Durocher considered the home run record a negative, evidence of the club’s devotion to power at the expense of fundamentals. Asked by owner Horace Stoneham to evaluate the team, Durocher’s answer was succinct. “Back up the truck”:
“It ain’t my kind of team,” I told him. We had Johnny Mize, who could hit the ball a mile and couldn’t run. We had Walker Cooper, who could hit the ball out of sight and couldn’t run. We had Willard Marshall and Sid Gordon, who could hit the ball out of the park and could run a little, but not very much.
“Horace, you’re throwing your money away when you pay me. A little boy can manage this team. All you do is make out the lineup and hope you get enough home runs. You can’t steal, they’re too slow. You can’t bunt. You can’t hit and run. I can’t do anything. I can only sit and wait for a home run.”
As soon as he was on board, Durocher promptly started dismantling the team. To a certain extent, he had no choice. Despite their home run record, the 1947 Giants were not a particularly good offense for the number of home runs they hit. Their OBP, the fifth-best in the league and below average, made sure of that. In addition, the roster was old, and changes were sure to come, whether the new manager liked their offensive style or not. Top slugger Mize was 35, and in his last truly productive season. Catcher Cooper was 33 and was falling far short of his 1947 season (35 home runs, a fluke; it was the only time he ever hit more than 20). In replacing some players, the new manager envisioned a team able to do those things he had complained about to Stoneham. Durocher’s team would be faster; they would steal, bunt, and take extra bases, all the little things that establishment baseball has championed and upstarts like Baseball Prospectus have disparaged. In short, Durocher wanted to swap a static offense (wait for the home run) for a dynamic one (call plays, make things happen).

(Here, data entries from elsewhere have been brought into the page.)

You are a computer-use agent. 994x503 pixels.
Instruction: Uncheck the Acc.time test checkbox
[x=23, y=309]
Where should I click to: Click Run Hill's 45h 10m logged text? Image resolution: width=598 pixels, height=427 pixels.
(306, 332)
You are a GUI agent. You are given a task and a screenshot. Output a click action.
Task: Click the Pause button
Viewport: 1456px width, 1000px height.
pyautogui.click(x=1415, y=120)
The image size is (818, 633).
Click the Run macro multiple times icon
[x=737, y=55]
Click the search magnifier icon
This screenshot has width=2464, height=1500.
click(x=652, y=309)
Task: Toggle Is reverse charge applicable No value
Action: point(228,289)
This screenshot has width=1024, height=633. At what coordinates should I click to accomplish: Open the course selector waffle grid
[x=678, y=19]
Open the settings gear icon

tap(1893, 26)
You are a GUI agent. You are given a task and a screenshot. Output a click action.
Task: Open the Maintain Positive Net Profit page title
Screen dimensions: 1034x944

Managers have often preferred the active teams, the dynamic ones, partly because these teams let the manager do something. The only real exception might be Earl Weaver, who preached the doctrine of the three-run homer. The trouble is that you can’t get a really good offense without home runs. It’s like trying to lose weight without exercising, or running for office without raising money. The gain from home runs is so enormous that any other way requires exceptional-and unsustainable-performances. A team would have to hit .400 to get the same offense from batting average alone.
This seems obvious; it takes a lot of singles, doubles, and walks in sequence for a team to score three runs, whereas it takes just two baserunners and a long fly to score three on a home run. But why do so many managers prefer the dynamic style of play? A purist could argue that the natural style of baseball is dynamic, that when baseball became America’s pastime, it was with a fast-paced, swing-away, run-and-catch style of play, not the slow, methodical approach that the homer-and-walk-and-take-pitches crowd advocates. There has been an unfortunate trade-off between the most exciting strategies and the most effective.
The statistics of a team are a reflection of the players, and the statistics of the players are a reflection of their skills. Skills tend to come in certain packages, partly because certain skills naturally go together and partly because skills also determine how the player is taught. In the modern game, stolen bases and triples largely result from a player’s speed (in the dead-ball era, triples were also an expression of power). Triples and speed have a high correlation, but the correlation is far from perfect. Stolen-base king Rickey Henderson was a poor triples hitter, largely because left-handed hitters have a huge advantage when it comes to hitting triples, and Henderson was a righty at the plate. Home run hitters, by contrast, tend to be bigger-the upper body strength enables home runs, but it also means more weight to carry around the field and a slower overall runner. Their best drives don’t go into the gaps or corners; they go over the fence-all of which means fewer triples. Home runs and triples have a negative correlation, meaning that in general the more home runs a hitter produces, the fewer triples he hits.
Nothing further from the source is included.